Dengan banyak nya tokoh kita harus mengulang film ini beberapa kali agar dapat
mengertinya. Film ini juga membosankan dan tidak mudah untuk mengertinya.
Kelebihan film:
Film ini sangat menginspirasi
orang-orang yang mau menjadi wartawan. Selain itu film ini dapat membuat suatu
komunitas pers dapat semakin menebalkan kejurnalistikannya sebelum benar-benar
akan terjun di dunia media
Komentar
Dalam kasus lain di Indonesia, hal ini
juga dilakukan wartawan yang tengah meliput kasus besar dan melibatkan pejabat
tinggi. Dalam kasus skandal pajak terbesar di Indonesia misalnya, Metta
Dharmasaputra, wartawan Majalah TEMPO, memanfaatkan orang dalam Polri untuk
mendukung aksi peliputannya. Sehingga, skandal pajak yang dilakukan Asian Agri
Group dapat terbongkar
Hubungannya dengan 10 elemen jurnalisme
1.
Wawancara
Ada beberapa bagian yang menampilkan
kepiawaian dua wartawan ini dalam mengorek informasi dari narasumber. Proses
wawancara pada tingkat yang lebih sulit pun menghadang dua wartawan ini. Dalam
salah satu scene, Woodwart dimintai Deep Throat untuk menelusuri uang sejumlah
$25.000 yang mengalir dari Komite Pemenangan Kembali Presiden Richard Nixon ke
salah satu pelaku skandal Watergate. Lalu, penelusuran pun dimulai. Woodwart
dan Berstein mengalami masa yang amat melelahkan. Mereka mewawancara puluhan
orang yang bekerja di bagian keuangan pemerintahan untuk mengetahui aliran dana
sebesar $25.000 tersebut. Mereka melakukannya Door to door. Putus asa hampir
menghinggapi perasaan dua orang ini, tapi wawancara demi wawancara terus mereka
lakukan. Akhirnya, mereka menemukan orang yang bersedia mengungkap untuk apa
aliran dana tersebut. Ternyata dana itu digunakan untuk kegiatan spionase dalam
kasus Watergate. Bayangkan, untuk mengetahui sebuah aliran dana saja, mereka
berdua mesti mewancara puluhan orang bahkan sampai larut malam.
2.
Pengumpulan Data
Pada sebuah pemberitaan, hasil akan
lebih akurat jika data tertulis didapatkan. Namun, data tersebut lebih sulit
didapat ketimbang wawancara. Saya teringat kisah peliputan Karni Ilyas dalam
buku “40 Tahun Jadi Wartawan”. Dalam sebuah liputan perkara di pengadilan,
wartawan dengan suara khas mirip Doraemon itu belum puas jika hanya wawancara,
sampai-sampai surat tuduhan jaksa dan Berita Acara Perkara (BAP) mesti pula ia
dapatkan. Hal itu dilakukan untuk kelengkapan dan keakuratan isi berita.

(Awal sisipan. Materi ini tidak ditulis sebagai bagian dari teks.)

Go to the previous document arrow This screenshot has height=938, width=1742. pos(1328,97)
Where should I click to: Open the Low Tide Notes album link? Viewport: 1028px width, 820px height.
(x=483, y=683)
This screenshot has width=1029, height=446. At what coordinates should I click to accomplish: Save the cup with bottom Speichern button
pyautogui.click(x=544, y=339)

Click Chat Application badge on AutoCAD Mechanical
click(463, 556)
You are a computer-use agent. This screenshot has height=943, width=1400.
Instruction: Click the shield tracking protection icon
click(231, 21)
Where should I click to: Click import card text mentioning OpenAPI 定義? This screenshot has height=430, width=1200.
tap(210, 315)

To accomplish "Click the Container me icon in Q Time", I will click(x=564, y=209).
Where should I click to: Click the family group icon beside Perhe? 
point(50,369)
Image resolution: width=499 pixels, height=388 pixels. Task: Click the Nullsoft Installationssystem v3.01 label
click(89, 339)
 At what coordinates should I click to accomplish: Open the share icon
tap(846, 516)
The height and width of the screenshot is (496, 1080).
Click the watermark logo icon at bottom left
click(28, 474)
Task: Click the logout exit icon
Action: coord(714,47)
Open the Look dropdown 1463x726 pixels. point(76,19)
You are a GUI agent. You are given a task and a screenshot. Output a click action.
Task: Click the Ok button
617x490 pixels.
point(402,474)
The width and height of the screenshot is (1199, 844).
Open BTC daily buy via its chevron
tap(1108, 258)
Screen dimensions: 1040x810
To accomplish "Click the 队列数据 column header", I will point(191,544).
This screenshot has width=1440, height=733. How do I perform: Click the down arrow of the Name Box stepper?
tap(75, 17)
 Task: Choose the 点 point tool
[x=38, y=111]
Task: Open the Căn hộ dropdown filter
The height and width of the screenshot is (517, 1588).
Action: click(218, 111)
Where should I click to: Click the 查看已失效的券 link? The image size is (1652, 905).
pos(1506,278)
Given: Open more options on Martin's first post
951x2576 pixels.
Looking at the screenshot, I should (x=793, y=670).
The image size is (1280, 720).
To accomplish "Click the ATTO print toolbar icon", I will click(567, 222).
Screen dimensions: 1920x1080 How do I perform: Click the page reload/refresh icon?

Bagaimana dengan Woodwart dan
Berstein? Segera setelah wawancara tidak
menuai hasil, Woodwart dan Berstein mencari data tertulis. Sangat unik dan
profesional, tidak hanya orang yang terlibat, bahkan hubungan antara narasumber
primer dan sekunder juga dicari datanya.
Ada lagi hal istimewa yang
dilakukan salah seorang wartawan Washington Post ini. Jangan kira dengan
bersikap jujur dan polos akan gampang-gampang saja mendapat data tertulis,
terlebih jika data itu disimpan oleh pejabat tinggi pemerintah.
Hal demikian sah-sah saja. Dalam
buku “9 Elemen Jurnalisme” karangan Andreas Harsono, hal tersebut boleh jadi
dilakukan. Untuk memperoleh data atau bukti primer sebuah kasus, seorang
wartawan sah-sah saja berbohong bahkan menyamar. Jika tidak demikian, data
tidak akan didapat dan kasus tak akan terbongkar.
3.
Penulisan Berita dan Dinamika Ruang
Redaksi
Ada kaitannya antara film ini dengan
kiprah wartawan pemula, terlebih lagi ia adalah pegiat pers mahasiswa. Secara
pengalaman – menurut pimpinan The Washington Post – Bob Woodwart belumlah layak
untuk meliput kasus setingkat skandal Watergate. Setelah bersitegang, barulah
Woodwart diizinkan.
Ada salah satu bagian diawal film yang
menyinggung soal dinamika keredaksian. Woodwart mengumpulkan hasil liputannya.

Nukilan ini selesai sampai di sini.